Microstructure and martensitic transformation behavior of crystallized Ti–36Ni–7Sn (at%) alloy ribbons

Amorphous Ti–36Ni–7Sn (at%) alloy ribbons prepared by melt spinning were annealed at various temperatures for crystallization and then microstructures and transformation behavior were investigated by means of electron microscopy, X-ray diffraction and differential scanning calorimetry. Crystallized Ti–36Ni–7Sn alloy ribbons consisted of Ti3Sn, Ti2Ni and TiNi phases. Size of Ti3Sn phase was in the range of 50–850 nm depending on annealing temperature. Average size of TiNi phase increased from 25 nm to 100 nm with raising annealing temperature from 873 K to 1073 K. Volume fraction of Ti2Ni phase decreased by raising annealing temperature through decomposition reaction of 3Ti2Ni + Sn (solved in TiNi phase) → 3TiNi + Ti3Sn and then Ti2Ni almost disappeared by annealing at 1173 K. The TiNi phase in crystallized Ti–36Ni–7Sn alloy ribbons showed the B2–R–B19′ transformation behavior. DSC peak temperature associated with the B2–R transformation (TR*) decreased from 303 K to 292 K with raising annealing temperature from 973 K to 1173 K, while DSC peak temperature associated with the R–B19′ transformation (Ms*) increased from 187 K to 237 K with raising annealing temperature from 1073 K to 1173 K and thus the temperature gap between TR* and Ms* decreases from 112 K to 55 K.
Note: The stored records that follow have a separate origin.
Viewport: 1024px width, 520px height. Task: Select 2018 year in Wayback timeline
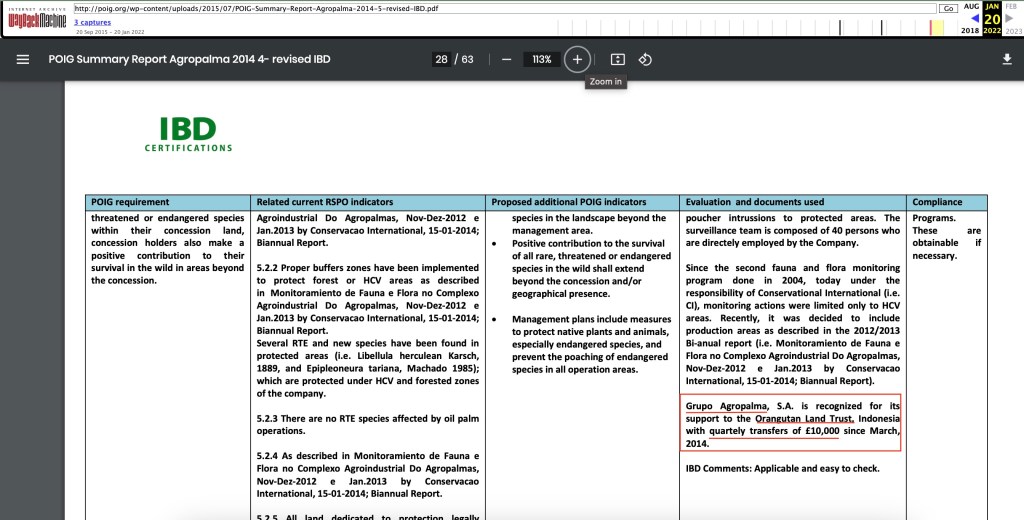(970, 31)
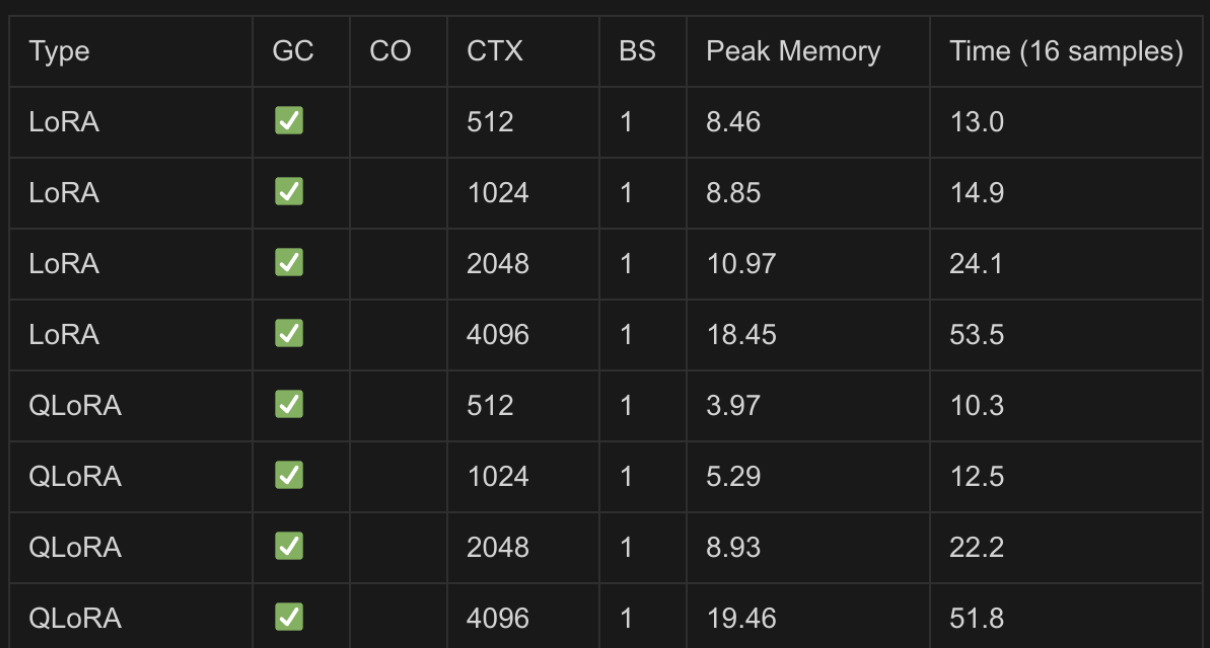The width and height of the screenshot is (1210, 648).
Task: Click the Type column header
Action: click(x=59, y=51)
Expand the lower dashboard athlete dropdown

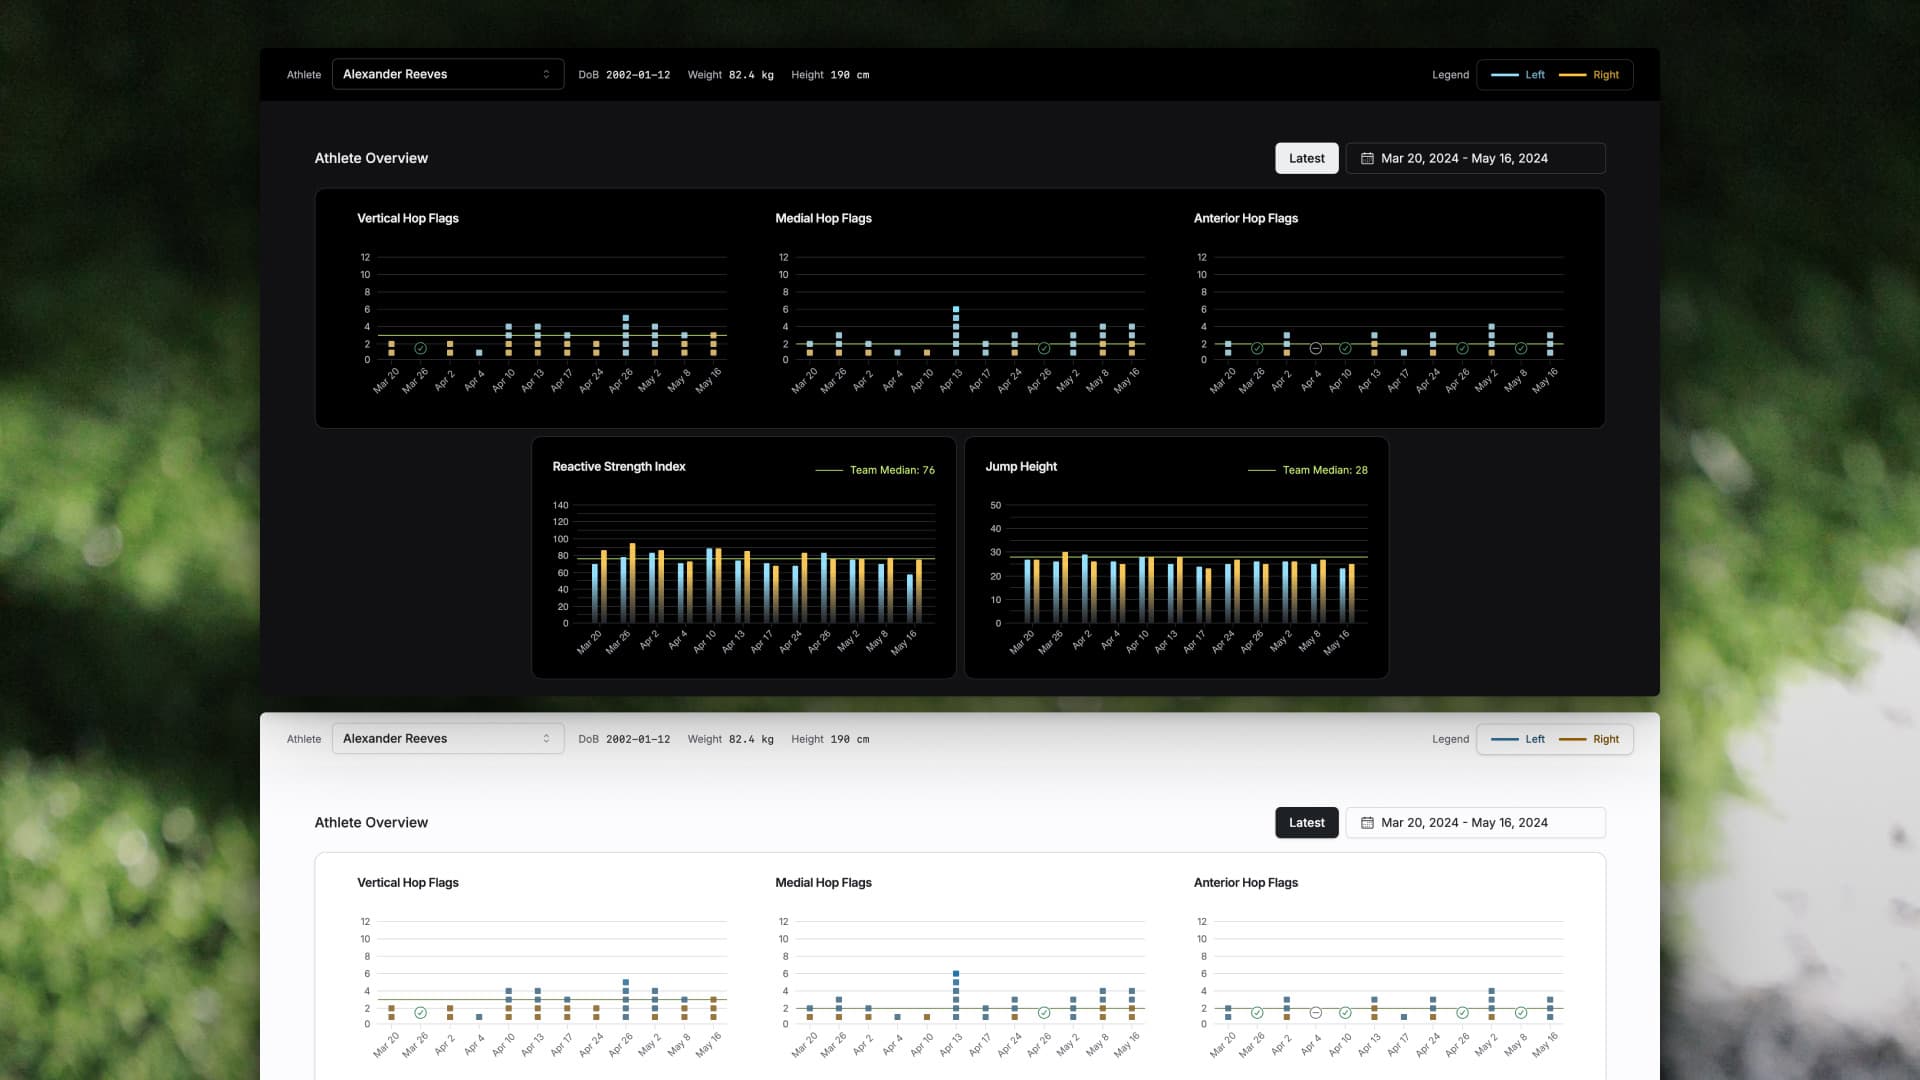[447, 738]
► We crystallized Ti–36Ni–7Sn (at%) alloy ribbons by annealing at various temperatures.
► We found that crystallized Ti–36Ni–7Sn alloy ribbons consisted of Ti3Sn, Ti2Ni and TiNi phases.
► We also found that the TiNi phase in crystallized Ti–36Ni–7Sn alloy ribbons showed the B2–R–B19′ transformation.
► Volume fraction of Ti2Ni phase decreased by raising annealing temperature through decomposition reaction of 3Ti2Ni + Sn (solved in TiNi phase) → 3TiNi + Ti3Sn.